I love this proverb, referred to in a text by Albert Bandura, an influential social cognitive psychologist and Professor at Stanford University, where he wrote about exercising control over one’s own consciousness.
My Advice to you…
Continue learning everyday about yourself, your industry and the economic environment in which your business operates. Understanding the landscape of your industry and keeping up-to-date on current trends will enable you to see new opportunities, expand your knowledge and broaden your views.
Expand on your business acumen though education
Yes, entrepreneurship can be taught! In my doctoral research, I found that in order for an entrepreneurship course/programme to be effective, elements such as the content (what), the pedagogy(how) and the educator (who) are critical to its’ success. A great programme can leave you inspired, motivated and empowered, thus boosting your self-efficacy beliefs.

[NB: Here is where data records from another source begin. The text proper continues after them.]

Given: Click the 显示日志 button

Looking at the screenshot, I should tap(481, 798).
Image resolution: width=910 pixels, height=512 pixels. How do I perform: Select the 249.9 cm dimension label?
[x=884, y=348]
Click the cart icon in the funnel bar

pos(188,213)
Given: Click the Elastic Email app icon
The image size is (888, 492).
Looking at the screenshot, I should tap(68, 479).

Strengthen your self-efficacy beliefs
When you believe that you have the capacity to manage your business you will be,
…less likely to adopt a negative view of obstacles that you may face
…more motivated and persistent in pursuit of your goals
…less judgmental of your actions when they don’t result in your desired outcomes, and
…more inclined to visualize positive outcomes for challenging scenarios.
You CAN do this!
1 Bandura, A. (1989). Human agency in social cognitive theory. American Psychologist, 44(9),1175-1184.
2 Piperopoulos, P., & Dimov, D. (2015). Burst bubbles or build steam? Entrepreneurship education, entrepreneurial self-efficacy, and entrepreneurial intentions. Journal of Small Business Management, 53, 970–985.